B. As used in this Section, the following definitions shall apply:
(1) “Aggregate retained rebate percentage” means the percentage calculated for each prescription drug for which a pharmacy benefit manager receives rebates under a particular health benefit plan expressed without disclosing any identifying information regarding the health benefit plan, prescription drug, or therapeutic class. The percentage shall be calculated by dividing the aggregate rebates that the pharmacy benefit manager received during the prior calendar year from a pharmaceutical manufacturer related to utilization of the manufacturer’s prescription drug by health benefit plan enrollees that did not pass through to the health benefit plan or health insurance issuer by the aggregate rebates that the pharmacy benefit manager received during the prior calendar year from a pharmaceutical manufacturer related to utilization of the manufacturer’s prescription drug by health benefit plan enrollees.
(2) “Health benefit plan”, “plan”, “benefit”, or “health insurance coverage” means services consisting of medical care provided directly through insurance, reimbursement, or other means, and including items and services paid for as medical care under any hospital or medical service policy or certificate, hospital or medical service plan contract, preferred provider organization contract, or health maintenance organization contract offered by a health insurance issuer. However, excepted benefits are not included as a “health benefit plan”.
(3) “Health insurance issuer” means any entity that offers health insurance coverage through a plan, policy, or certificate of insurance subject to state law that regulates the business of insurance. “Health insurance issuer” shall also include a health maintenance organization, as defined and licensed pursuant to Subpart I of Part I of Chapter 2 of this Code.
(4) “Rebates” means all rebates, discounts, and other price concessions, based on utilization of a prescription drug and paid by the manufacturer or other party other than an enrollee, directly or indirectly, to the pharmacy benefit manager after the claim has been adjudicated at the pharmacy.
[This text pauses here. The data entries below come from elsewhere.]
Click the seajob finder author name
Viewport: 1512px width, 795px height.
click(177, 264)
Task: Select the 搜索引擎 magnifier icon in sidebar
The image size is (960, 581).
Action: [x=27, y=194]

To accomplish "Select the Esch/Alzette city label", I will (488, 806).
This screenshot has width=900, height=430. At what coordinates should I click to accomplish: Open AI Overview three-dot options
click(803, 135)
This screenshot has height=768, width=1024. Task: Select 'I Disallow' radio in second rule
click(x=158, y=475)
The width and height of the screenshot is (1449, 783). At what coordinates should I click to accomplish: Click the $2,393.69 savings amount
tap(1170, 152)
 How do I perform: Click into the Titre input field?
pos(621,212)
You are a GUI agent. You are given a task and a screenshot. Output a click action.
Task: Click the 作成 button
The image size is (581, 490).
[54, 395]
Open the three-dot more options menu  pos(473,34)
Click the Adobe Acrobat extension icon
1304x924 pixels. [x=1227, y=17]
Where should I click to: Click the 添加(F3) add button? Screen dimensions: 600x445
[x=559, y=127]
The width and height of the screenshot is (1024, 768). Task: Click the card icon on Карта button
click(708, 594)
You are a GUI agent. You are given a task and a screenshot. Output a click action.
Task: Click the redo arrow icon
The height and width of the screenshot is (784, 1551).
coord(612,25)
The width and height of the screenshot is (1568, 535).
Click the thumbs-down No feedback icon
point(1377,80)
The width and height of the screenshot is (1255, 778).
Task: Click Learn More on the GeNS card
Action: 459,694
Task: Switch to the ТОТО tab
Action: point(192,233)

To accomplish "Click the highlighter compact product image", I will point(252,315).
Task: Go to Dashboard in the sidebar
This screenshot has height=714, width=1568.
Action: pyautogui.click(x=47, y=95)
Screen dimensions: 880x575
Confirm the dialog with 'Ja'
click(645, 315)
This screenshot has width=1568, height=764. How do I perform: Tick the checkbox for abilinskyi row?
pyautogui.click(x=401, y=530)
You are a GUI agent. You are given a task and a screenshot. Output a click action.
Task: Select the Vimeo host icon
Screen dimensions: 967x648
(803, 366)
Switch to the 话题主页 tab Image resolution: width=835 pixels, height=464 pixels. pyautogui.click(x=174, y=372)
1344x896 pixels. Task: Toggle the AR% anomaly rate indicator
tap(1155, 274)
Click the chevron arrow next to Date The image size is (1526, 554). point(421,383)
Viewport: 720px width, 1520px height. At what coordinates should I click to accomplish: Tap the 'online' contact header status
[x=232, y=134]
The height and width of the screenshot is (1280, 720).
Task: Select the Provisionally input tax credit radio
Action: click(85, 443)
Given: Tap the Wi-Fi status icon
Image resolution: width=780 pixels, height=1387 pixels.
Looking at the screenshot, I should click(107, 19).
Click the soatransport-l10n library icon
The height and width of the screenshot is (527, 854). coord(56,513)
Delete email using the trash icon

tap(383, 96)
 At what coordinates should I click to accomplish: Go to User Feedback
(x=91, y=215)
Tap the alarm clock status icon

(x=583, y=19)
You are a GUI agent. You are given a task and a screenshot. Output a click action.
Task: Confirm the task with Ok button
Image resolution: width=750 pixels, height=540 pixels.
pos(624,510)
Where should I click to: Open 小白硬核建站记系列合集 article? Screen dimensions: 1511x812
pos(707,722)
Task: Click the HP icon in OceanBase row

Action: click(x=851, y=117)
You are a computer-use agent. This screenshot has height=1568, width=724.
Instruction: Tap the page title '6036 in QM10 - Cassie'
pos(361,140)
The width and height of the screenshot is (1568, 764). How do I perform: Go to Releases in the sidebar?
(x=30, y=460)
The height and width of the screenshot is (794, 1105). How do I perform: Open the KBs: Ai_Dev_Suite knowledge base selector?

Rebates shall include a reasonable estimate of any volume-based discount or other discounts.
C.(1) Beginning March 1, 2023, and annually thereafter, each licensed pharmacy benefit manager shall submit a transparency report containing data from the prior calendar year to the department. The transparency report shall contain the following information for each of the pharmacy benefit manager’s contractual or other relationships with a health benefit plan or health insurance issuer:
(a) The aggregate amount of all rebates that the pharmacy benefit manager received from pharmaceutical manufacturers.
(b) The aggregate administrative fees that the pharmacy benefit manager received.
(c) The aggregate rebates that the pharmacy benefit manager received from pharmaceutical manufacturers and did not pass through to the health benefit plan or health insurance issuer.
(d) The highest, lowest, and mean aggregate retained rebate percentage.
(2) The transparency report shall be made available in a form that does not disclose the identity of a specific health benefit plan, the prices charged for specific drugs or classes of drugs, or the amount of any rebates provided for specific drugs or classes of drugs.
(3) Within sixty days of receipt, the Department of Insurance shall publish the transparency report on the department’s website in a location designated for pharmacy benefit manager information pursuant to La. Rev. Stat. 22:1657(C).
(4) The pharmacy benefit manager and the Department of Insurance shall not publish or disclose any information that would reveal the identity of a specific health benefit plan, the prices charged for a specific drug or class of drugs, or the amount of any rebates provided for a specific drug or class of drugs. Any such information shall be protected from disclosure as confidential and proprietary information and shall not be regarded as a public record pursuant to the Public Records Law.
(5) Not more than thirty days after an increase in wholesale acquisition cost of fifty percent or greater for a drug with a wholesale acquisition cost of one hundred dollars or more for a thirty-day supply, a pharmaceutical drug manufacturer shall notify the commissioner of insurance by electronic mail of any such change.
Acts 2018, No. 371, §1, eff. Jan. 1, 2020; Acts 2022, No. 320, §1.